CONSOMMER PLUS SAIN : UNE PRIORITÉ

Alors qu’autrefois le repas répondait à un besoin vital, il s’impose aujourd’hui comme un révélateur de modes de vie. Face à une défiance grandissante des consommateurs vis-à-vis de l’industrie agroalimentaire, une étude récemment publiée par BETC a interrogé près de 12 000 « prosumers » (consommateurs influenceurs) sur le futur de l’alimentation. Et le constat est sans appel : 90 % d’entre eux pensent qu’il leur appartient de choisir ce qu’ils mangent pour éviter les maladies.

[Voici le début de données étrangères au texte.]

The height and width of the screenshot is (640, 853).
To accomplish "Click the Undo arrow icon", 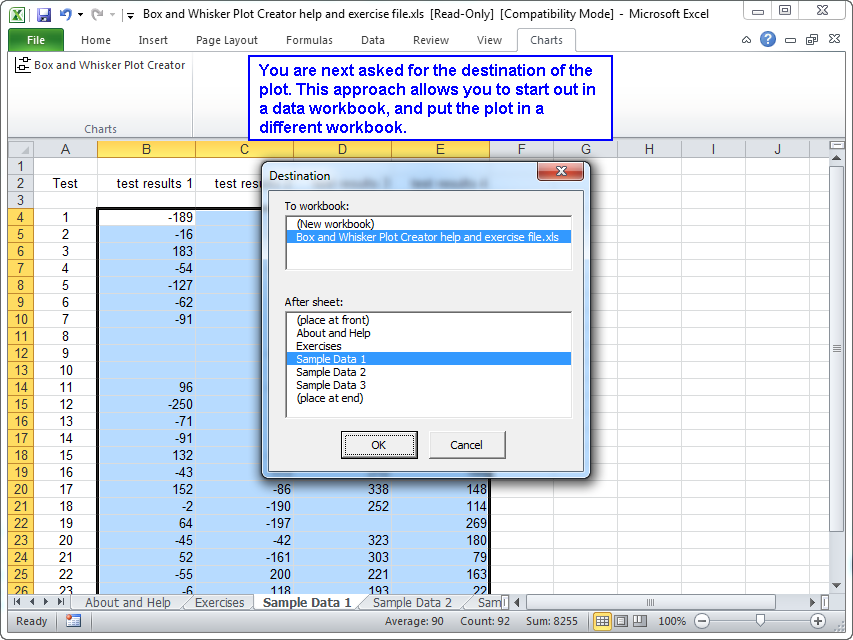I will 65,15.
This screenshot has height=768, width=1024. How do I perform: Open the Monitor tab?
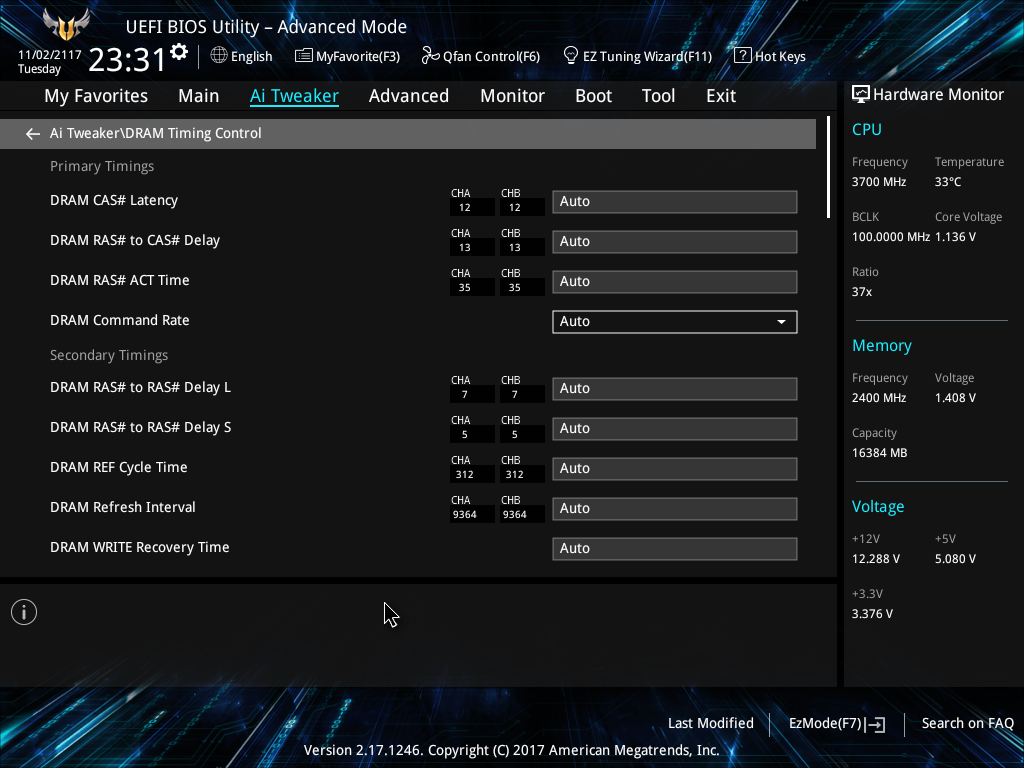pyautogui.click(x=512, y=96)
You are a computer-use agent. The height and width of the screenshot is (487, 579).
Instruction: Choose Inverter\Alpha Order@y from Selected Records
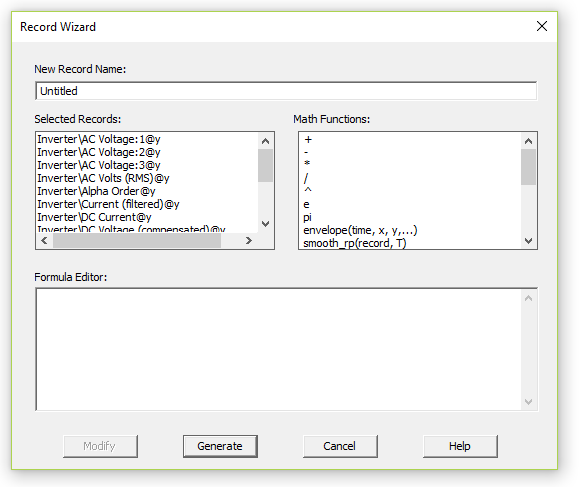96,191
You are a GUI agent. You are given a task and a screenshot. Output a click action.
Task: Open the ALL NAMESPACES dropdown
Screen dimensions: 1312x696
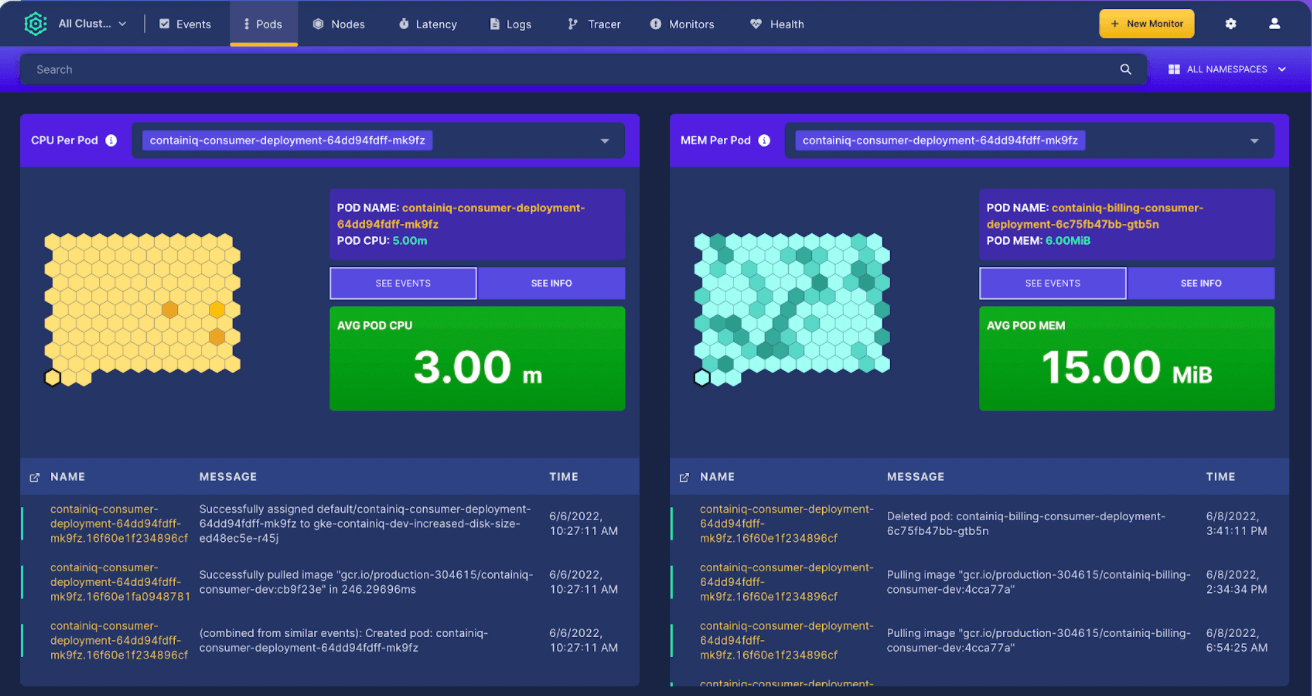point(1227,69)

Une démarche qui n’est pas sans conséquence : ils se muent ainsi en « vérificateurs » en recherche active d’informations sur leur alimentation et les entreprises qui produisent les marques qu’ils achètent, ils s’efforcent de changer leur mode de vie pour éliminer les mauvais aliments et adopter une nourriture plus saine et enfin affirment leur différence en choisissant d’acheter les marques qui correspondent le mieux à leur désir d’une consommation plus saine et réfléchie.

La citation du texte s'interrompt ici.